Extracting Metadata From PCAP Files
What our customers want to extract from PCAP files
In my previous blog post on the topic of PCAP file management, I looked at how you can import and export PCAP files from LANGuardian. Since then we had a number of queries come in from customers and website visitors. One in particular caught my eye. It came from a network engineer who had very specific requirements. They have a large PCAP repository and they need a tool to process these files and provide reporting on:
- Identify all the unique IP addresses involved in the PCAP, sources and destinations
- Identify the “big talkers” which IP’s account for sending and receiving the most traffic. ideally a list of IP’s, packets sent, and the number of packets received WITH the ability to sort by # of packets sent or received (that would show the big talkers)
- The types of traffic by protocol
- I need to have some ability to utilize an AV engine against the traffic. One way to do this with Wireshark is typically via tcpreplay, you set up a “clean system” with IDS enabled then tcpreplay to it suspect packets and watch it’s alarms/logs.
Why can’t you use Wireshark for analyzing PCAP files?
Wireshark is an excellent tool and I use it a lot myself. The most common features I use are the packet analysis and Follow TCP Stream options. What it is not good at is giving you a top level view, a summary of what went on with drill down capability to get to the detail. Another limitation is the ability to cross reference the data in the packets with threat databases or IDS signatures.
Wireshark doesn’t work well with large network capture files (you can turn all packet coloring rules off to increase performance). Some of the most interesting network data can be sourced from a SPAN or mirror port but these data sources will result in large PCAP files.
Identify all the unique IP addresses involved in the PCAP, sources and destinations
Every packet of data in a PCAP file will contain source and destination IP addresses. A modest sized PCAP could contain thousands of addresses so you need a quick and efficient way to capture these and store them in a database.
Wire data analytics is often referred to the process where metadata such as IP addresses is extracted from PCAP files or directly from the network when you monitor network traffic from a SPAN or mirror port. The image below shows a sample of this network inventory type information which LANGuardian can extract from a PCAP file. Click on the image to access this report in our online demo.

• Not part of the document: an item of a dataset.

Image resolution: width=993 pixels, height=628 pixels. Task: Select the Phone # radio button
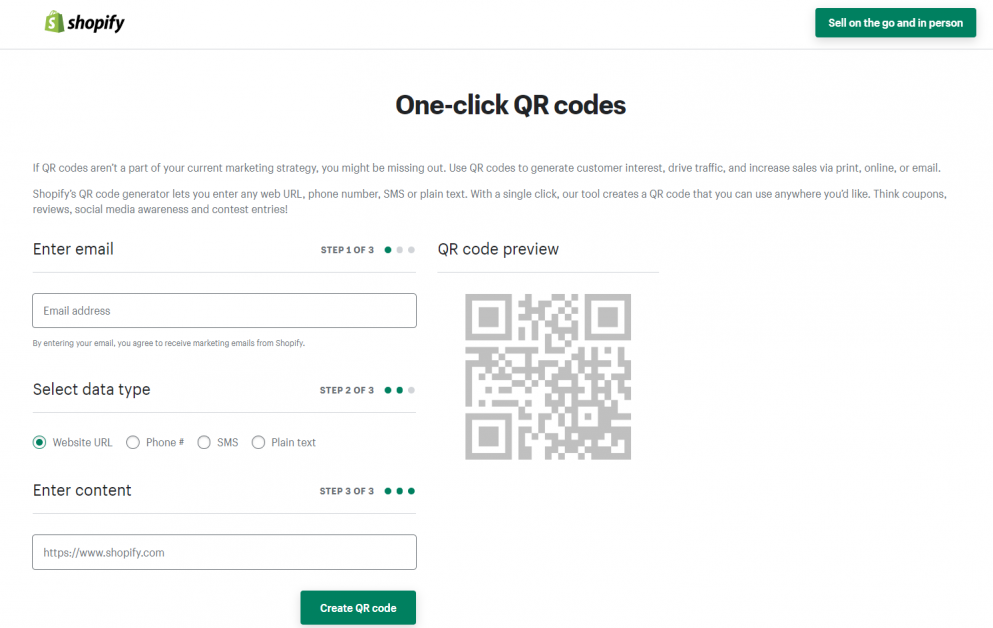[133, 442]
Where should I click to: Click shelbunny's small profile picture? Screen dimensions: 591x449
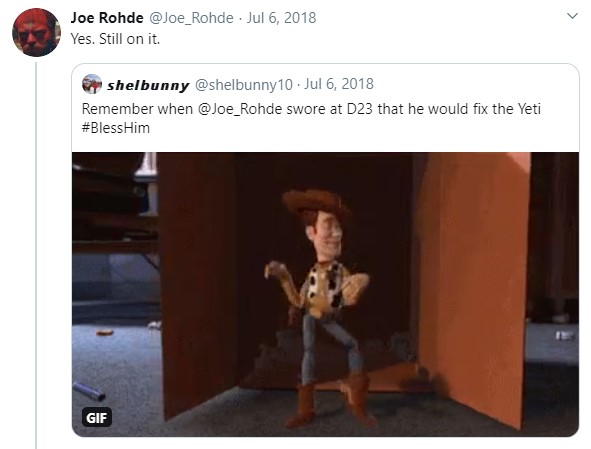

Identify the “big talkers” which IP’s account for sending and receiving the most traffic
Some time ago I spoke to a LANGuardian customer who had just purchased the system for a client. They had found us while searching on the Internet for a tool which would “analyze PCAP files that I had collected from a customer’s network that was struggling with VOIP quality issues and massive bandwidth utilization“.
They also reported that “While I read and understand PCAP files fairly well, when it came time to analyze the date and determine who my top talkers are I was at a loss.” This is one of the big problems with tools like Wireshark, sometimes it can be hard to get that summary information. Who are the top talkers on the network.

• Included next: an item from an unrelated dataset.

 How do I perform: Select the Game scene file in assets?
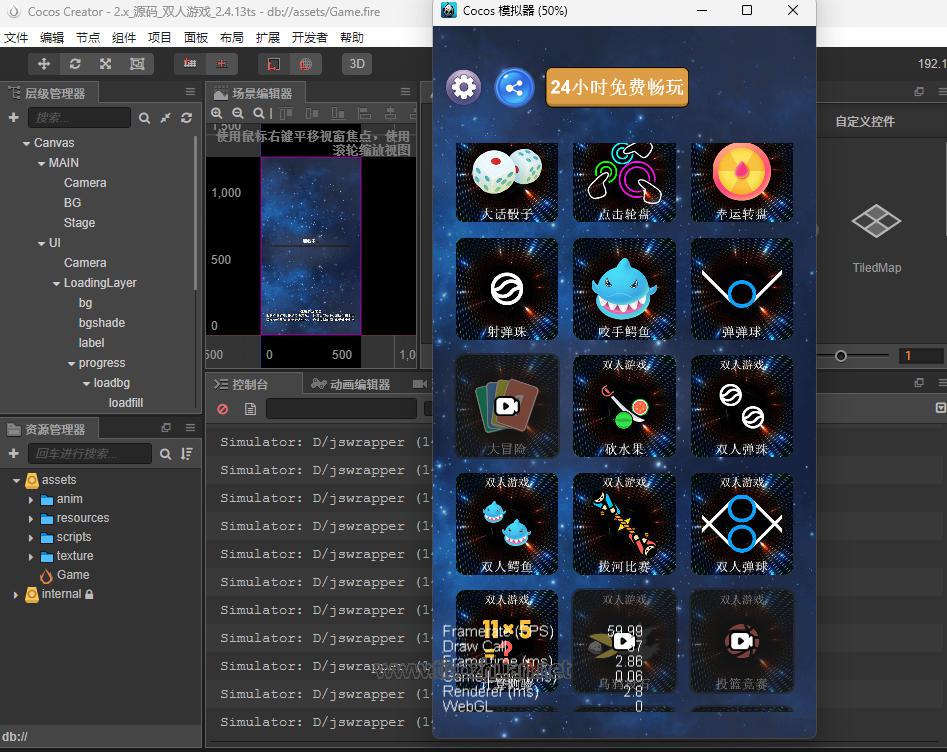[x=72, y=575]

Our customer installed LANGuardian and within a short period reports that “The LANGuardian software quickly pointed out several computers that were flooding the network with data and a network switch that was faulty. Our customer mitigated those problems and has had great VOIP quality and lower total bandwidth utilization on their LAN and WAN.”
The image below shows the output of the LANGuardian Top Talkers by Traffic Volume report. If you click on the demo you can access this report on our online demo.
The types of traffic by protocol
Protocol recognition is the art and science of identifying the applications that are in use on a network and understanding the impact of each application in terms of bandwidth usage, user behavior, security, and compliance.
LANGuardian content-based application recognition (CBAR) approach to application recognition combines a unique deep packet inspection algorithm with detailed understanding of the underlying protocols. Unlike other traffic monitoring technologies such as NetFlow, which analyzes packet headers only, LANGuardian CBAR analyzes entire traffic packets and inspects their content.
By inspecting the packet content in addition to the header, LANGuardian CBAR can see past the port and address information to identify the application and/or protocol that generated the packet. The image below shows the output of the LANGuardian Applications in Use report which shows the top protocols found in a PCAP file ordered by total bandwidth. Click on the image to access this report on our online demo.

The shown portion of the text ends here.